W myśl projektowanego art. 7 dyrektywy każdy pracownik będzie miał możliwość zwrócenia się do pracodawcy o informacje dotyczące indywidualnego poziomu wynagrodzenia oraz średniego poziomu wynagrodzenia, w podziale na płeć, w odniesieniu do kategorii pracowników wykonujących taką samą pracę lub pracę o takiej samej wartości.
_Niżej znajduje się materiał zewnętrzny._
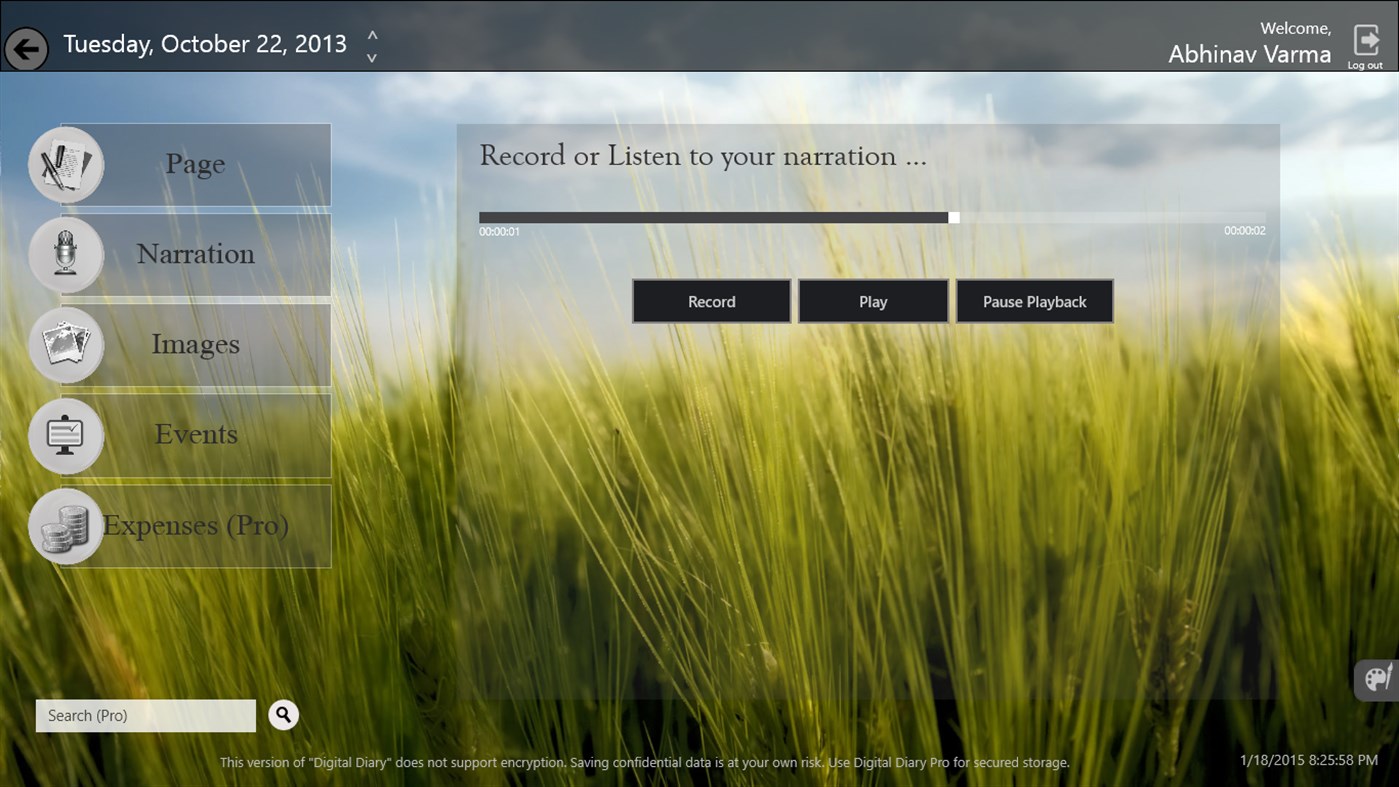Open the Expenses (Pro) section
The height and width of the screenshot is (787, 1399).
click(196, 525)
Rozwiązania te bardzo pozytywnie oceniają związkowcy z NSZZ „Solidarność”. W swojej opinii przesłanej do pełnomocnika rządu ds. równego traktowania działającego przy Ministerstwie Rodziny postulują rozwiązania idące nawet dalej, bo przyznające takie uprawnienie także organizacjom reprezentującym pracowników, w tym związkom zawodowym.

Obowiązki i kary

Inne są reakcje biznesu. W komentarzach przeważają raczej obawy. Pracodawcy zwracają uwagę, że poza koniecznością wyrównywania wynagrodzeń kobiet i mężczyzn na tych samych stanowiskach projekt przewiduje znacznie dalej idące obowiązki i kary za nieprzestrzeganie zasady równości płac. Przykładowo firmy zatrudniające powyżej 250 osób będą miały obowiązek raportowania informacji o siatce płac na poszczególnych stanowiskach. A przedsiębiorcy, u których rozbieżność między wynagrodzeniami kobiet i mężczyzn przekroczy 5 %, z automatu będą wykluczani z udziału w postępowaniach przetargowych.

Nowe przepisy przewidują też nowe zasady porównywania wynagrodzeń. Pracodawcy obawiają się, że nowe obowiązki pracodawców przewidziane w projekcie dyrektywy będą nieadekwatne do celu, jaki chce osiągnąć Komisja Europejska. Dodatkowe koszty sporządzania sprawozdań i ryzyko związane z ujawnianiem wynagrodzeń w danej firmie, co może zostać wykorzystane przez jej konkurencję, będą obciążać przedsiębiorców. Nierówność uprawnień najlepiej obrazuje przewidziane w projekcie dyrektywy rozwiązanie dotyczące kosztów procesu przed sądem pracy o dyskryminację płacową. Unijna propozycja przewiduje, że pracodawcy będą musieli ponosić te koszty nawet wtedy, gdy sąd uzna pozew zatrudnionego za bezpodstawny, bo stwierdzi, że nie był on dyskryminowany.